The St. Paul City Council will choose from among four finalists to temporarily fill the Ward 4 seat vacated by former council member Mitra Jalali, who left the council on March 8.

The candidates are artist and community organizer Sean Lim, artist and neighborhood advocate Lisa Clare Nelson, clean energy advocate Matt Privratsky and nonprofit consultant Melissa Martinez-Sones.

The council will interview the candidates on Wednesday and vote on an interim appointment on March 26. The candidate will be sworn in to the seat in April and serve through a special election likely to be held Aug. 12. The city council will finalize the date of the election on Wednesday.

Jay Willms, chief budget officer and interim director of operations for the city council, reviewed 20 applications and culled them down to four after conferring with City Clerk Shari Moore and other council staff.

The ward spans Hamline-Midway, Merriam Park, St. Anthony Park and parts of Macalester-Groveland and Como.

Backgrounds

What makes these four applicants qualified to represent Ward 4 through at least mid-August?

Résumés, cover letters and media coverage reveal the following:

Sean Lim

Lim, an artist and community organizer, is the director of community outreach and engagement for the East Phillips Neighborhood Institute in Minneapolis, which is working to convert the Roof Depot warehouse into an indoor urban farm. He is also a graphic designer for electoral campaigns, including Omar Fateh for mayor of Minneapolis and Marvina Haynes for Minneapolis City Council Ward 4. A leader at an art collective, he’s contributed to Art Shanty Projects, and called for a moratorium on tearing down homeless encampments. He got his start in organizing with the Minnesota Youth Collective, based at the time in Ward 4’s Spruce Tree Centre, and was active during the pandemic in St.

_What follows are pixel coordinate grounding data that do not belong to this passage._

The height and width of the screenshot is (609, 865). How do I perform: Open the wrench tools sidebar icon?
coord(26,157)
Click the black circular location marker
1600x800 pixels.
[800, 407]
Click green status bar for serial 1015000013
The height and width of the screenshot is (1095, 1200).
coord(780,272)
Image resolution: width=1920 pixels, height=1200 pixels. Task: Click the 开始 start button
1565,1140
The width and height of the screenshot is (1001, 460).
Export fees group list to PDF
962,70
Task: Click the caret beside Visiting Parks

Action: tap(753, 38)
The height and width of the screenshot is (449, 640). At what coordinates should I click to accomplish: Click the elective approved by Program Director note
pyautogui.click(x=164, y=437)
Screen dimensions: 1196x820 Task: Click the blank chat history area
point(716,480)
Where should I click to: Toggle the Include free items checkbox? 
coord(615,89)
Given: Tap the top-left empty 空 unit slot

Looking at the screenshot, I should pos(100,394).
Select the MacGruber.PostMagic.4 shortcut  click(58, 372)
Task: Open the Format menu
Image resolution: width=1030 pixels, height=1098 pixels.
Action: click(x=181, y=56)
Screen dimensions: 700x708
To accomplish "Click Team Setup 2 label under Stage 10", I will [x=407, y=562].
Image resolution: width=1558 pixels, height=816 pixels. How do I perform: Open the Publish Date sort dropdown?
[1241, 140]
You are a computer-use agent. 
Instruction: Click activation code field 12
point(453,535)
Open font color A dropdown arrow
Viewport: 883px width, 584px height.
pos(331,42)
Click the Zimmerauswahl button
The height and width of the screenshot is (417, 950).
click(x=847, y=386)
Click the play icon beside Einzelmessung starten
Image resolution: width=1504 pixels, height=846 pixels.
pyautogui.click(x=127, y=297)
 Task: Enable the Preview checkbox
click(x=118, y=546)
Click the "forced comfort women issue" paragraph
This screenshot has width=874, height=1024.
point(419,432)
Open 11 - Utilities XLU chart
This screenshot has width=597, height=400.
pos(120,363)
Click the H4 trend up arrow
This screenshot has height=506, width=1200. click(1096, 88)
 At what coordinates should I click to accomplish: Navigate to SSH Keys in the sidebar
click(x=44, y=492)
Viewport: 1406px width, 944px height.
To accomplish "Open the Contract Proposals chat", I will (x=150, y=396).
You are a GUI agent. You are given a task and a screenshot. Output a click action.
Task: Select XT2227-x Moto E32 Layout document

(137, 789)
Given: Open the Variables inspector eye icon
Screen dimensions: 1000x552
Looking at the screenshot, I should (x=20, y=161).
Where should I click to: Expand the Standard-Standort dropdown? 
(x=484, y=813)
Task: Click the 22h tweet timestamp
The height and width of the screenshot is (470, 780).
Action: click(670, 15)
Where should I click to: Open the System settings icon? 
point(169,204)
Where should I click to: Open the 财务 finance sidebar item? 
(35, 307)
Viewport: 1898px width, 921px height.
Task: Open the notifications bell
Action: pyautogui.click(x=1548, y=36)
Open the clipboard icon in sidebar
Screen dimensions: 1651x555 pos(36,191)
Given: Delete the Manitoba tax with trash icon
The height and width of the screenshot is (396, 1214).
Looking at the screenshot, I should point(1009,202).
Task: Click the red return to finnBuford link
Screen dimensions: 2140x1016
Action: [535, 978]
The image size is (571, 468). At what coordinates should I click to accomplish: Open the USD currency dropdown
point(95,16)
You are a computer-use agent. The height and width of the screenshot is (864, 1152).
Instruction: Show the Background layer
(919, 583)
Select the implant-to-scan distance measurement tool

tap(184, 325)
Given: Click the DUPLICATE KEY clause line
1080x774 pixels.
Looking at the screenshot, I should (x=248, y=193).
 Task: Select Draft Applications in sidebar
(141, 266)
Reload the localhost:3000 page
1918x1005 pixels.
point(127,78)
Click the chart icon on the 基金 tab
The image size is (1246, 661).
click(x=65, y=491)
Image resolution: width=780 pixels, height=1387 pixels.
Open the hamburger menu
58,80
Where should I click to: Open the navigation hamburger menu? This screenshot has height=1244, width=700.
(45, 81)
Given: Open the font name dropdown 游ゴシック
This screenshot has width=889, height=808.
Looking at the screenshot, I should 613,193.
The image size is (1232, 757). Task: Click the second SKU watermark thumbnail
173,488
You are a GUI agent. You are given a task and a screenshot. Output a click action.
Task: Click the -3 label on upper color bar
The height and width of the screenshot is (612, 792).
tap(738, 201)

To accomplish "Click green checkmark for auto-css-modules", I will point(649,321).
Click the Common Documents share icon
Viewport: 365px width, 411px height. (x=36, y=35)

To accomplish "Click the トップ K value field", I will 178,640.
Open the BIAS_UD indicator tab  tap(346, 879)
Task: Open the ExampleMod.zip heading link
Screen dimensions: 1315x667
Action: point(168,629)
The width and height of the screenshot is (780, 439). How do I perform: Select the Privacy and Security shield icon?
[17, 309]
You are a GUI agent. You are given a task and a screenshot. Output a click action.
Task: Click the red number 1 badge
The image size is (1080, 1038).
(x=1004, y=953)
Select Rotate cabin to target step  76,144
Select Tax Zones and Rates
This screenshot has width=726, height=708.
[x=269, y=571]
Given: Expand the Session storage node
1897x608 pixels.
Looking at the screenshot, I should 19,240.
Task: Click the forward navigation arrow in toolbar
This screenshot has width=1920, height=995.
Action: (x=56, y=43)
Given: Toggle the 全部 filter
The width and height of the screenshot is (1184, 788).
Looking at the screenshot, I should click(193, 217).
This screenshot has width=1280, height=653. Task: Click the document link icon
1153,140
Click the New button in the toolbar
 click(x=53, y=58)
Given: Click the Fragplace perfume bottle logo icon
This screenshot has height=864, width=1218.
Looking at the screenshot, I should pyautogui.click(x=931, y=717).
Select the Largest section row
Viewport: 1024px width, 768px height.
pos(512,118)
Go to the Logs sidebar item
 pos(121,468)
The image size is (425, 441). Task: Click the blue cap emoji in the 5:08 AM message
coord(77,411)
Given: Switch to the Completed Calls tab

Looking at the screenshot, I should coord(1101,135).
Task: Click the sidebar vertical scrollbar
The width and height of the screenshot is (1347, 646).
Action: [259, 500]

Paul Camps Support, which regularly distributed supplies to 50 unhoused residents.

Lisa Clare Nelson

Nelson, a painter and art conservator, is a board member with the Union Park District Council, where she co-chairs the transportation committee. She was previously a project conservator for the Jewish Theological Seminary and the Brooklyn Museum in New York City before becoming a stay-at-home mom active in neighborhood planning around Allianz Field. She worked with the St. Paul Police Department to improve the permitting process for recurring block parties, organized neighborhood cleanups and wrote 10 Capital Improvement Budget project proposals, several of which were funded. She’s working to launch the Snelling and University Alliance, a collaboration with the Hamline Midway Coalition, Midway Chamber of Commerce and African Economic Development Solutions.

Matt Privratsky

Privratsky, director of government affairs for Nokomis Energy, is a clean energy advocate and former legislative aide to Jalali. He’s the former director of public affairs for Fresh Energy and launched his career at the Minnesota Rural Electric Association after serving as news director for a Morris, Minn., radio station. To support clean energy campaigns, he’s led lobbying efforts at the state Capitol and partnered in local and statewide initiatives. He’s the editor and founder of Equal Time Soccer, which covers women’s soccer, a broadcaster at women’s games and co-founder of Minnesota Aurora FC. After the May 2020 riots, he biked the entirety of the University Avenue corridor in St. Paul documenting damage, and in 2017 led an effort to install 176 street signs directing pedestrians to the Green Line by walking distance.

Melissa Martinez-Sones

Martinez-Sones is the co-owner of Mighty Consulting, a 15-person, St. Paul-based consulting firm that provides executive search services and interim leadership for nonprofits in transition. She is the former director of the CapitolRiver Council and former executive director of the Macalester-Groveland Community Council. She spent several months as an interim legislative aide to Russ Stark when he was on the city council, and she spent almost 11 years with Roger Meyer Consulting before founding her own company in 2021. She has served as interim executive director of nine organizations, including St. Paul Smart Trips, Transit for Livable Communities and Rainbow Health. Around 2000, she was a community organizer in the Minneapolis Seward neighborhood and in Frogtown.